Some of my mom's favorite flowers are geraniums and as you can see above she has a green thumb for growing them. Last year like usual, we put her inside plants in her house, before frost and since the geranium still looked good we put it in the garage and left it there all winter without much thought about it until spring.
I might have watered it a couple of times during the winter, I don't remember, but I do know that all the flowers, leaves and many of the stems died prior to spring. When Spring 2012 rolled around, it was time to put her house plants back on the deck and I could tell the geranium could be revived. Before we placed it back in the sun on the deck, the stems were cut back to about five inches and potted with new soil in a larger container.
Although, the picture above is not this year's plant, I was surprised that the same geranium grew even bigger with even more blooms, after resting through the winter. This was more like keeping it in a greenhouse over winter and it let me know, I had a lot to learn about geraniums.
Geraniums originated in South Africa and were transported to Europe in the 1600s. Today there are approximately 422 species grown in the US, mainly as annuals raised for beds, borders and container gardens.

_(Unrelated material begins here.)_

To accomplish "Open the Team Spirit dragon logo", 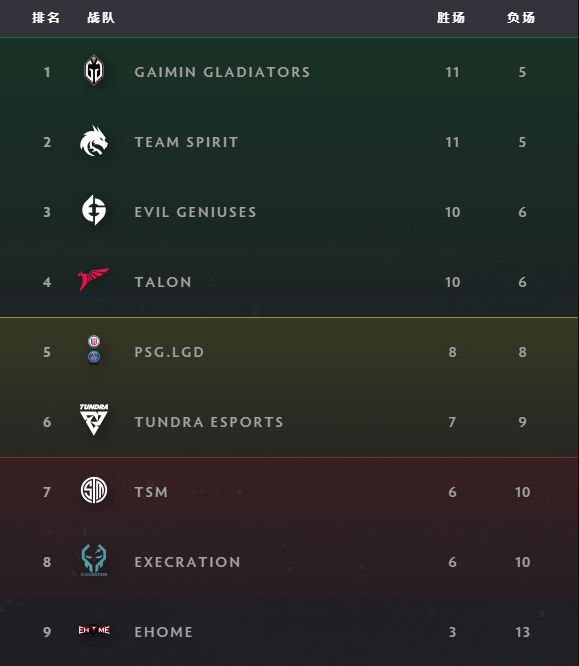I will point(94,141).
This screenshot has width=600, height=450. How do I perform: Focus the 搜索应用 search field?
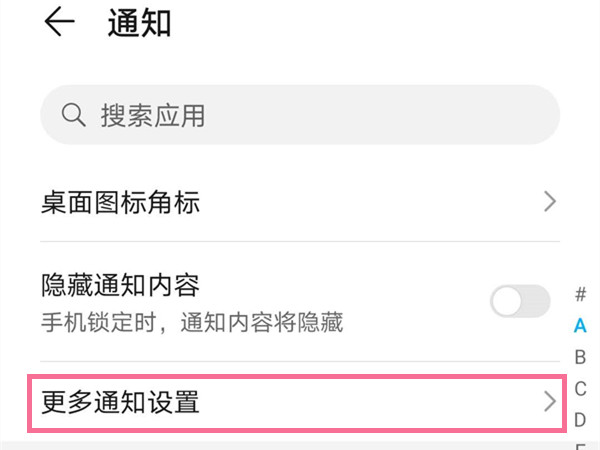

However, in Zones 10 and 11 (Florida and South) geraniums can be grown as perennials, and if cared for (as my mother and I proved last year) can also be kept as container plants in our sub-tropical Georgia climate. Many geraniums bought in spring at local garden centers are not true geraniums but 2nd within the family known as pelargonuims. True geraniums are perennials that bloom smaller flowers and are used as ground covers. Regardless, this garden favorite have colors ranging from reds, white, pinks, magenta, salmons and even lavenders,blues and oranges. All ranging in a variety of scents. Some of these varieties are used in perfumes, sachets, insect repellents and even teas.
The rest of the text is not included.